THE DATA below:

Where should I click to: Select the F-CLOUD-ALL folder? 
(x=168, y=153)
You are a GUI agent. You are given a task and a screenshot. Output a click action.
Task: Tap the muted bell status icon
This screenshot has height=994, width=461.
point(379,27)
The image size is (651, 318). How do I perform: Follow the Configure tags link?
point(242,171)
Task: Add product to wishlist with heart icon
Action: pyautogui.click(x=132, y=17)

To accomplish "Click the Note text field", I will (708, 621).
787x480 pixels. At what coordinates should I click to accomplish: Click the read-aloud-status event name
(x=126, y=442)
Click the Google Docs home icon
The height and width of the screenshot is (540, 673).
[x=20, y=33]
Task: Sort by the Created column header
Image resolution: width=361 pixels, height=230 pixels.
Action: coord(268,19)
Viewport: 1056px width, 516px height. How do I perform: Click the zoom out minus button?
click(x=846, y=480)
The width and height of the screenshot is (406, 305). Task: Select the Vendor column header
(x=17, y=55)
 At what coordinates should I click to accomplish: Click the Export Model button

End of THE DATA.
THE DATA below:

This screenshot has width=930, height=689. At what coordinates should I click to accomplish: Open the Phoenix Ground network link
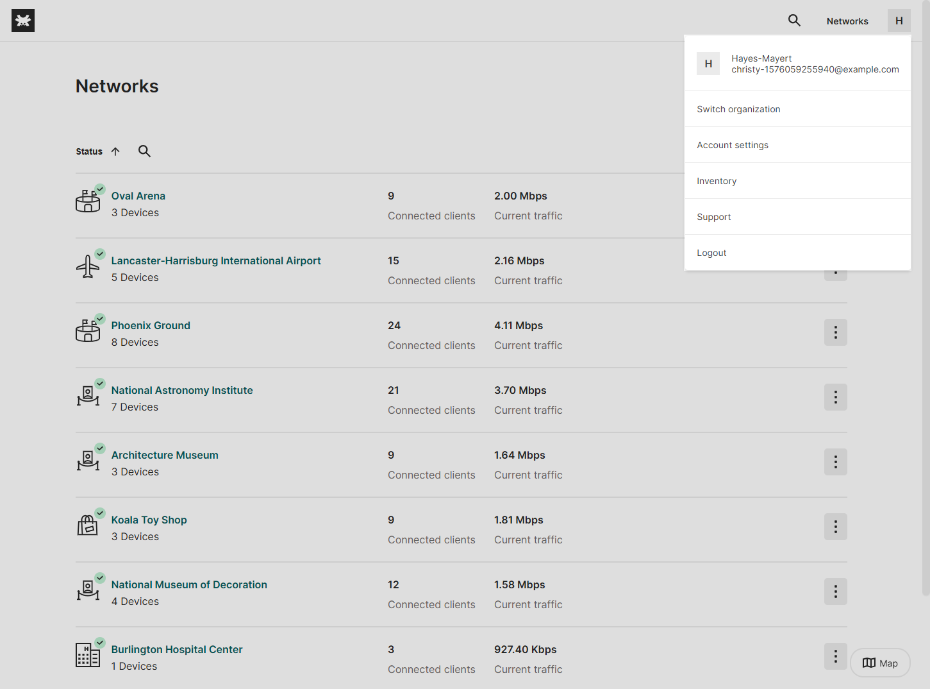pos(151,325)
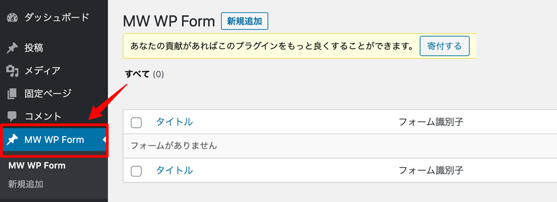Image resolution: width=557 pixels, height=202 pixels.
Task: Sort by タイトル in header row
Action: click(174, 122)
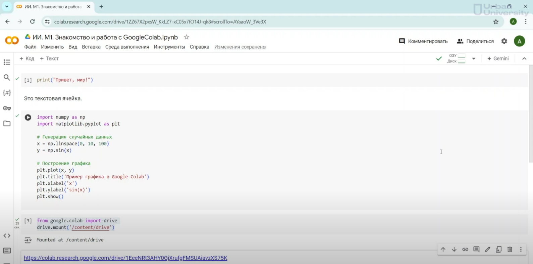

End of THE DATA.

[WHAT IS EXPECTED]: What you return must be an exact retyping of the lines above starting at the line with "Where should I" and ending at the line with "Export Model button", and nothing besides.

[TASK SOLUTION]:
Where should I click to: Select the F-CLOUD-ALL folder? 
(x=168, y=153)
You are a GUI agent. You are given a task and a screenshot. Output a click action.
Task: Tap the muted bell status icon
This screenshot has height=994, width=461.
point(379,27)
The image size is (651, 318). How do I perform: Follow the Configure tags link?
point(242,171)
Task: Add product to wishlist with heart icon
Action: pyautogui.click(x=132, y=17)

To accomplish "Click the Note text field", I will (708, 621).
787x480 pixels. At what coordinates should I click to accomplish: Click the read-aloud-status event name
(x=126, y=442)
Click the Google Docs home icon
The height and width of the screenshot is (540, 673).
[x=20, y=33]
Task: Sort by the Created column header
Image resolution: width=361 pixels, height=230 pixels.
Action: coord(268,19)
Viewport: 1056px width, 516px height. How do I perform: Click the zoom out minus button?
click(x=846, y=480)
The width and height of the screenshot is (406, 305). Task: Select the Vendor column header
(x=17, y=55)
 At what coordinates should I click to accomplish: Click the Export Model button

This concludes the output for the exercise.